Weekly Status 2007-03-02

This Week

  • Took Monday off, as I was at FOSDEM on Sunday, so this report only covers four working days
  • Posted summary of FOSDEM discussion feedback on the Mozilla Manifesto, and wrote my own distillation of it
  • Created statistics on the volubility and on-topicness of participants in mozilla.support.(firefox|thunderbird) as input into discussions on post cancelling
  • Participated in CA policy extension discussion started by Eddy
  • Obtained assent from Wan-Teh and dveditz to the idea of shipping new Root CA certificates in point releases (i.e. before Firefox 3)
  • Attended CA/Browser Forum meeting in New York by phone for several hours, to support beltzner and Johnathan Nightingale
  • Started investigation to make sure Registerfly meltdown does not lead to dodgy certificate risks (they have a certificate reseller arm, FlySSL)
  • Completed first pass through CA root cert applications list (P2 and P1), asking for more information where necessary

Next Week

  • Look into the bug which blocks the security group rearrangement (carried forward)
  • Follow up on any CA requests where information is provided
  • Publish the XML file I'm storing request information in (and XSLT stylesheet), so CAs can check their entry
Posted by gerv at 8:58 PM | Comments (2)

Reply -> Reply To All

Dear Lazyweb,

Have you ever pressed "Reply" to an email, spent ages editing it and then realised you had meant to hit "Reply All"? It means you have to do a new Reply All, and either copy and paste the edited text from the old to the new (which messes up Thunderbird's special handling of the quoting) or copy and paste all the extra email addresses, one by one, from the new to the old.

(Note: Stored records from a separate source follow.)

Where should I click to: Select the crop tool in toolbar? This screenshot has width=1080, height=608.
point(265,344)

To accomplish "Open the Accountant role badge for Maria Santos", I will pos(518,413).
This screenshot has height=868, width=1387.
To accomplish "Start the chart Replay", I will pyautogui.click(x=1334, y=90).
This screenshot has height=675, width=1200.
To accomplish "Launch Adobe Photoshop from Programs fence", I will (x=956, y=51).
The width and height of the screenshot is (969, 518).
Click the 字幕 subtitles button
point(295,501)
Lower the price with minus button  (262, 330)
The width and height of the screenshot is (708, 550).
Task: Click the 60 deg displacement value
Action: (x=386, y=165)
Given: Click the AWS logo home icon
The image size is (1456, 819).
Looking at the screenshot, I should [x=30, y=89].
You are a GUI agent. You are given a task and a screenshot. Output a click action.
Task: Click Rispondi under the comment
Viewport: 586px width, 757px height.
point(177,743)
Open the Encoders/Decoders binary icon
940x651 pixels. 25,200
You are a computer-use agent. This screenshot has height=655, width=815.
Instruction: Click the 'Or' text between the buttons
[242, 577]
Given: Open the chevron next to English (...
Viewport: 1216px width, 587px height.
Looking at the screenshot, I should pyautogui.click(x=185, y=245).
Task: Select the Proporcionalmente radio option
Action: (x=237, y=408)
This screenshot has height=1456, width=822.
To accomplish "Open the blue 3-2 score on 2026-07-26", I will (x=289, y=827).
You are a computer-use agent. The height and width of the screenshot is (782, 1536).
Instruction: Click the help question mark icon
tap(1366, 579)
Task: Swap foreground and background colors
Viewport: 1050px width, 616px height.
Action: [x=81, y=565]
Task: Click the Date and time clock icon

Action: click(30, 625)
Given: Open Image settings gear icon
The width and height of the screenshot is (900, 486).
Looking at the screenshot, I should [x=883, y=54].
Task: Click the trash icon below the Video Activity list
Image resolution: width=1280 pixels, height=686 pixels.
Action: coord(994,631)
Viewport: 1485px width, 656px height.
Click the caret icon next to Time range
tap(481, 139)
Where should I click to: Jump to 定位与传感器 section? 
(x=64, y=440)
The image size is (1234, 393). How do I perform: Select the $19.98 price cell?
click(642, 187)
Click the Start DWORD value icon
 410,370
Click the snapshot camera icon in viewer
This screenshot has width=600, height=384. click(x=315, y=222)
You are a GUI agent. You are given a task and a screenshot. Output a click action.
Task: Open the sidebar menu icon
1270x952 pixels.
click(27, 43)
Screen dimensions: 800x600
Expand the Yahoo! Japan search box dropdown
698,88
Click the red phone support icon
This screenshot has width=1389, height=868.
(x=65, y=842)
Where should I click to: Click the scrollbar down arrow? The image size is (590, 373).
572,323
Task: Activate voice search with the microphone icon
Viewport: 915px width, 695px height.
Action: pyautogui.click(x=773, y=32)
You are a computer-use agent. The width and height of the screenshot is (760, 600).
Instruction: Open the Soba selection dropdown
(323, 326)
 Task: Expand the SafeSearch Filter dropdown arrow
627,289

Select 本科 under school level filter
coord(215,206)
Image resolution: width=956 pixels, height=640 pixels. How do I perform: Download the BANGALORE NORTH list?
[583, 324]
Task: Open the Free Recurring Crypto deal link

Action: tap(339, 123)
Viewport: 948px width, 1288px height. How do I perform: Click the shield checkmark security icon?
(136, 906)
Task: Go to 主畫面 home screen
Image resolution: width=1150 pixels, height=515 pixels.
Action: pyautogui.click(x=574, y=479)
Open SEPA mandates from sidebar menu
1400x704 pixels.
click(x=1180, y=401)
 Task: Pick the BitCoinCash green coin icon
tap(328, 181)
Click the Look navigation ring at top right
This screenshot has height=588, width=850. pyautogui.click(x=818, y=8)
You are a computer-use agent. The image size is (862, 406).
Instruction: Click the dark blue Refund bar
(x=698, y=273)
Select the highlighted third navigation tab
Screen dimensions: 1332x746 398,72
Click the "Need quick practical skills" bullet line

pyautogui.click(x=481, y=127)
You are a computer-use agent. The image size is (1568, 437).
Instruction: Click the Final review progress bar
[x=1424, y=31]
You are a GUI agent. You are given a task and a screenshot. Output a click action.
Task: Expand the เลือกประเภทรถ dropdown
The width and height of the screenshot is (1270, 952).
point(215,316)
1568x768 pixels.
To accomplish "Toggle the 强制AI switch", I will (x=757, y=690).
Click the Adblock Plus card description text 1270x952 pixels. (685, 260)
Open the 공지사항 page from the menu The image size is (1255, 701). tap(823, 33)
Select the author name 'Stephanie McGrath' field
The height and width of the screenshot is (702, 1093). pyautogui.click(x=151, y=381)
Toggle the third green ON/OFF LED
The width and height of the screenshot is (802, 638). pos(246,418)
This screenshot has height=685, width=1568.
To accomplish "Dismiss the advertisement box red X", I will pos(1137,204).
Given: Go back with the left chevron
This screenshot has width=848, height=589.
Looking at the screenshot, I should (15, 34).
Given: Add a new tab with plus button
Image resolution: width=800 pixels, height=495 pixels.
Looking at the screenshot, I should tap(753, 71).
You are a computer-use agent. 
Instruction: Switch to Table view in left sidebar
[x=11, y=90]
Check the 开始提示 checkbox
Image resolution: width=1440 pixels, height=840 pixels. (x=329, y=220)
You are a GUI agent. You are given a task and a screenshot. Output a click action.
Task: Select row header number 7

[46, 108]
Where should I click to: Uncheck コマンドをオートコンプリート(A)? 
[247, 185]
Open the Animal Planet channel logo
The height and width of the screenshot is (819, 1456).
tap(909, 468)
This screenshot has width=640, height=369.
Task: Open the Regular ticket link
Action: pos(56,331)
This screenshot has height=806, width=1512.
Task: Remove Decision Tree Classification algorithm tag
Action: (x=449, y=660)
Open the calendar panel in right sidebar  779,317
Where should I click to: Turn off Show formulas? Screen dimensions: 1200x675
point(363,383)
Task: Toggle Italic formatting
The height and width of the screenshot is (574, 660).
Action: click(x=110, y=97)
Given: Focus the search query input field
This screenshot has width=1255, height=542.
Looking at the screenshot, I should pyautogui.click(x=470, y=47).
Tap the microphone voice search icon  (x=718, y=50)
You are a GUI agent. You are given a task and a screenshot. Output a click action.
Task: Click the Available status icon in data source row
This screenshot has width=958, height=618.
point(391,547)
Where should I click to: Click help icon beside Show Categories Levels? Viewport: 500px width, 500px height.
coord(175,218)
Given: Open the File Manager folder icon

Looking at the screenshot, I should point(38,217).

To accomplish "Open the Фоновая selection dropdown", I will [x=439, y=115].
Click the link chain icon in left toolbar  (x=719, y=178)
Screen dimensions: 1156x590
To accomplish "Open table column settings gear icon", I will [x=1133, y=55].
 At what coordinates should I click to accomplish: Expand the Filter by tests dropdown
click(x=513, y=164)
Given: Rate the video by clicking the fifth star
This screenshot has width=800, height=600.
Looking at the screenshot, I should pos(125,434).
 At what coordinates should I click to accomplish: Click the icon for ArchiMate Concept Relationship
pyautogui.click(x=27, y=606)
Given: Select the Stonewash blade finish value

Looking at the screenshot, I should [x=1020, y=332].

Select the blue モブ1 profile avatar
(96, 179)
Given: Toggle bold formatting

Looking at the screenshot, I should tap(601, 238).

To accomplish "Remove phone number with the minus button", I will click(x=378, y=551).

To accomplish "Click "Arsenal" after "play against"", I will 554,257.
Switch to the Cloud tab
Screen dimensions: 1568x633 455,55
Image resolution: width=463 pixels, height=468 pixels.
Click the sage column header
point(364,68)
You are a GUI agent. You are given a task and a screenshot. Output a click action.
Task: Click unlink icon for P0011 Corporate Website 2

Wouldn't it be great if there was a Thunderbird extension which put a button on the Reply Compose window which basically did an "Oops, I forgot the other people - please add them now"?

Posted by gerv at 8:58 PM | Comments (11)

March 1, 2007

Gerv at the Digital Memory Bank

In March of last year, I did an interview for the Mozilla Digital Memory Bank while at an onsite in Mountain View. They just sent me an email telling me it's finally up on the site - and it looks like they liked it enough to do a 10-minute excerpt of the interesting bits as a podcast. (As Jeff comments, they mention transcripts but I can't see them.) There are also podcasts from Ben Goodger and Chris Hofmann - it looks like it'll be a series.